Innanzitutto un atto di libertà della persona: libertà intesa come consenso al bene...

Una prima definizione di donare: dare qualcosa con un libero atto di volontà senza aspettarsi ricompense, ci introduce nel mondo del perdono. Nel latino più antico si usava condonare che poi si è trasformato in perdonare, con l’uso del rafforzativo “per”.

La radice indoeuropea “da”, all’origine di donare, significa: effetto dell’azione “a” della luce “d”.

Il perdono è dunque innanzitutto un atto di libertà della persona: libertà intesa come consenso al bene, senza altra imposizione che quella che scaturisce dal bene stesso.

Siamo così di fronte alle profondità del perdono, un atto frequente nella vita quotidiana di coppia, di amicizia, del lavoro che pratichiamo facilmente di fronte alle piccole incomprensioni della vita ordinaria originate, in genere, dalla mancanza di una dovuta attenzione alla dignità dell’altra persona con cui abbiamo relazioni faccia a faccia.

Il perdono è un atto di massima espressione dell’umanità di una persona, sia quando è facilmente praticabile, molto di più quando sono in gioco esperienze dolorose e drammatiche che coinvolgono dimensioni più significative più originarie.

Che cosa diamo a qualcuno quando lo perdoniamo? La possibilità di ristabilire una relazione degna della comune umanità. Tutti siamo chiamati a vivere per compiere il bene in quanto bene, cioè a realizzare una convivenza degna di questo nome: giusta, libera, che promuove la vita dell’altro allo stesso tempo e nello stesso modo della nostra (ama il prossimo tuo come te stesso).

Noi siamo chiamati ad essere uomini e donne degne di questa realtà e tutto ciò che non è all’altezza di questo ideale lo sentiamo come una mancanza significativa del nostro essere persona.
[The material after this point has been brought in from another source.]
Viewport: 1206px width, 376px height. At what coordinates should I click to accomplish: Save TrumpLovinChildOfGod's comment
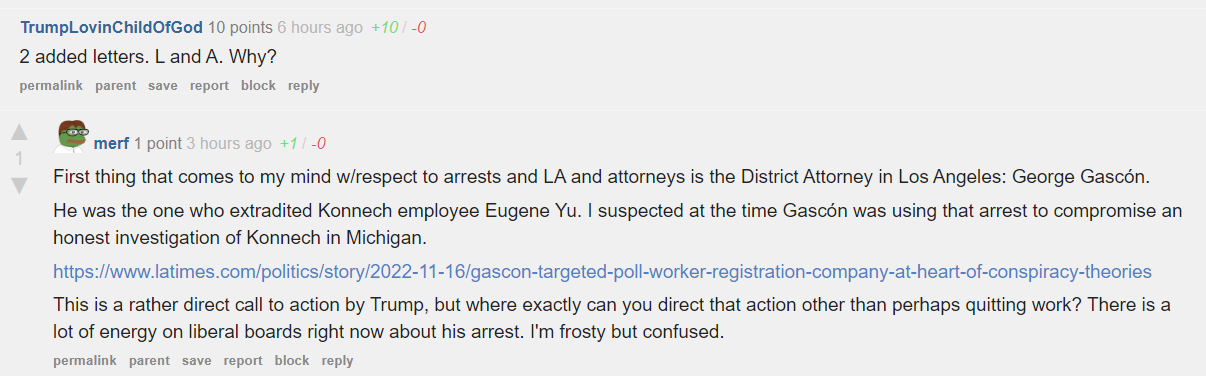click(162, 86)
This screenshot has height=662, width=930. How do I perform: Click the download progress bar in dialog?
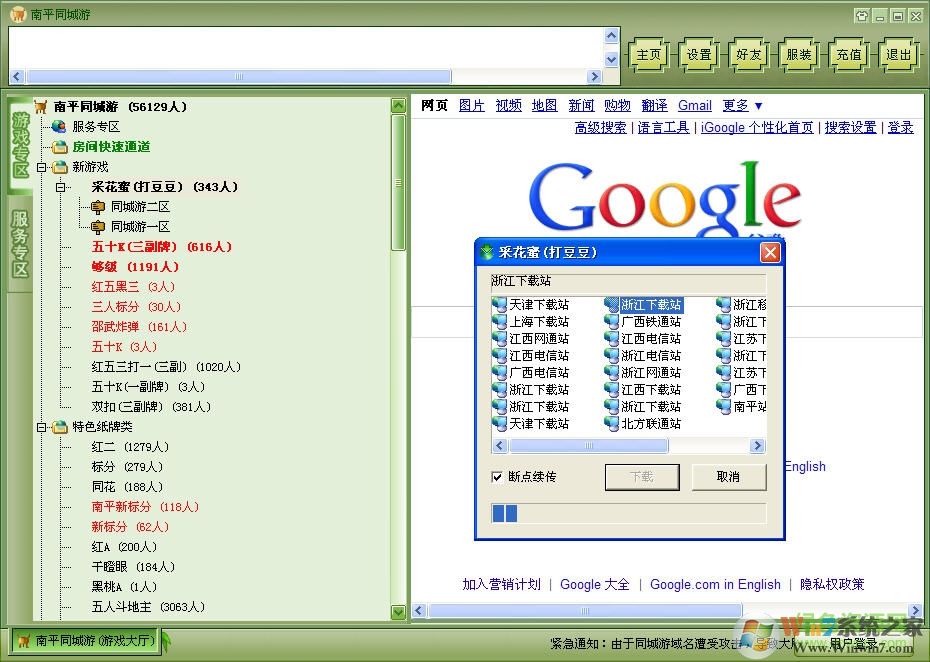click(628, 513)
Certo, il perdono verso colui che ha compiuto un grave male nei propri confronti o nei confronti di persone vicine: parenti, amici, compagni di progetti comuni, concittadini, ecc., non è facile per vari motivi.
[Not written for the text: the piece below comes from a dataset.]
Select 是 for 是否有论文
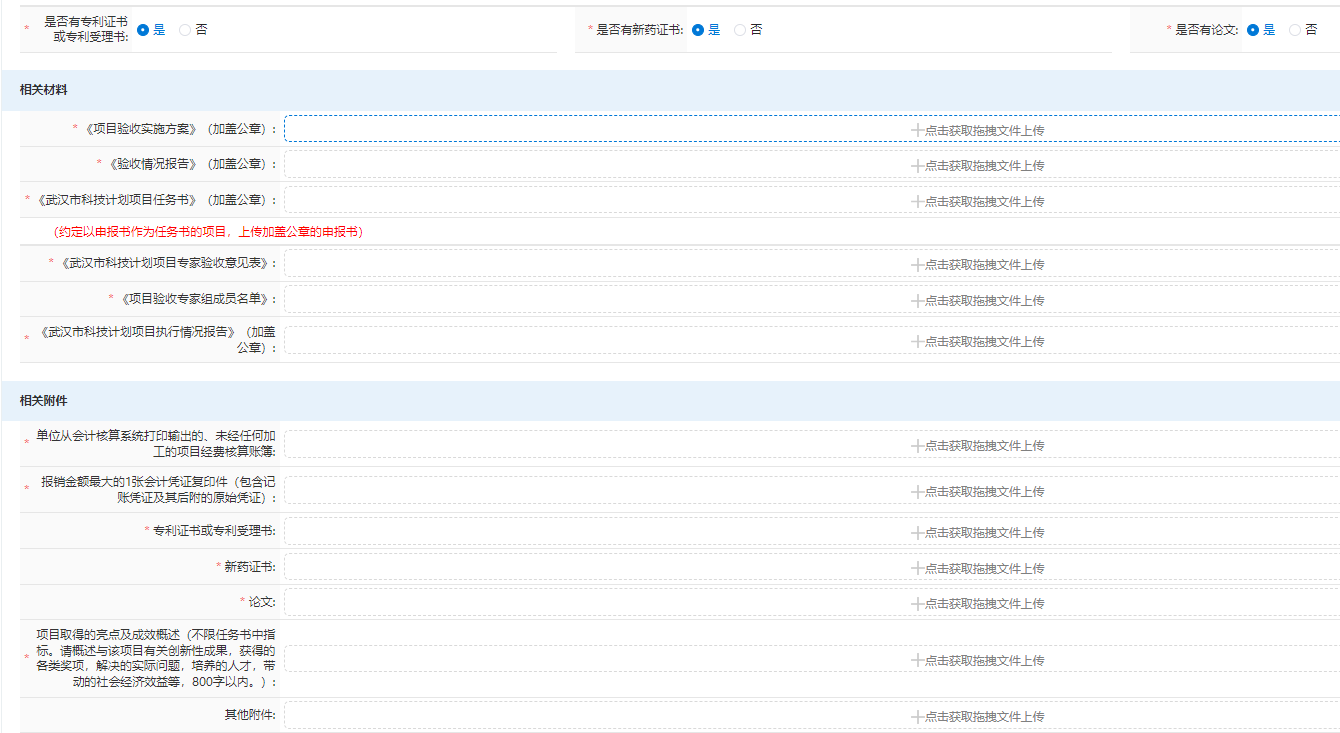The width and height of the screenshot is (1340, 733). coord(1253,30)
Il primo riguarda la relazione che si interrompe nella sua dimensione più originaria: essendo tutti parte dell’unica comunità umana (l’umano-che-è-comune, direbbe Sequeri) abbiamo una innata fiducia che saremo trattati sempre con il rispetto dovuto a un fratello. E’ un sentire profondo, originario, che si incarna nelle prime cure ricevute appena nati.

Il secondo riguarda se colui che compie il male ha una relazione più o meno stretta con noi o se invece è uno sconosciuto. Nel primo caso sentiamo ancora più forte la ferita subita, nel secondo ci domandiamo: ma questo sconosciuto cosa ha a che fare con me? In ogni caso ci interroghiamo sulla qualità della relazione tra me e l’altra persona (o le altre persone se agiscono in gruppo) e i motivi che l’ha portata a interromperla in modo traumatico.
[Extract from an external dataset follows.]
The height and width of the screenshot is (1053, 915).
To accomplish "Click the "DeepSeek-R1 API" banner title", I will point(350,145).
Il terzo riguarda – a male avvenuto – come impedire che questo possa accadere di nuovo, cioè come porre un argine a colui che compie il male.

Il quarto motivo è interrogarsi su come poter ristabilire una giusta relazione con l’altra persona, riconoscendola come persona che ha commesso un male, ma che ha diritto alla sua dignità, in ogni caso e comunque.

La risposta d Gesù alla domanda di Pietro: Quante volte dovrò perdonare mio fratello? Fino a 70 volte 7, cioè sempre, ci mostra un insegnamento su cosa vuol dire essere veramente umani. Ciò che è importante è ricostruire la relazione con l’altro.

La difficoltà del perdono non è nell’atto in sé, ma nella capacità di saper accogliere il dolore e la sofferenza per il male ricevuto e di voler ricostruire la relazione con chi l’ha compiuto.

Nella storia recente dell’umanità abbiamo visto e conosciuto persone che hanno perdonato, ma anche processi di riconciliazione dopo anni di conflitti dentro uno stato, in SudAfrica, per esempio.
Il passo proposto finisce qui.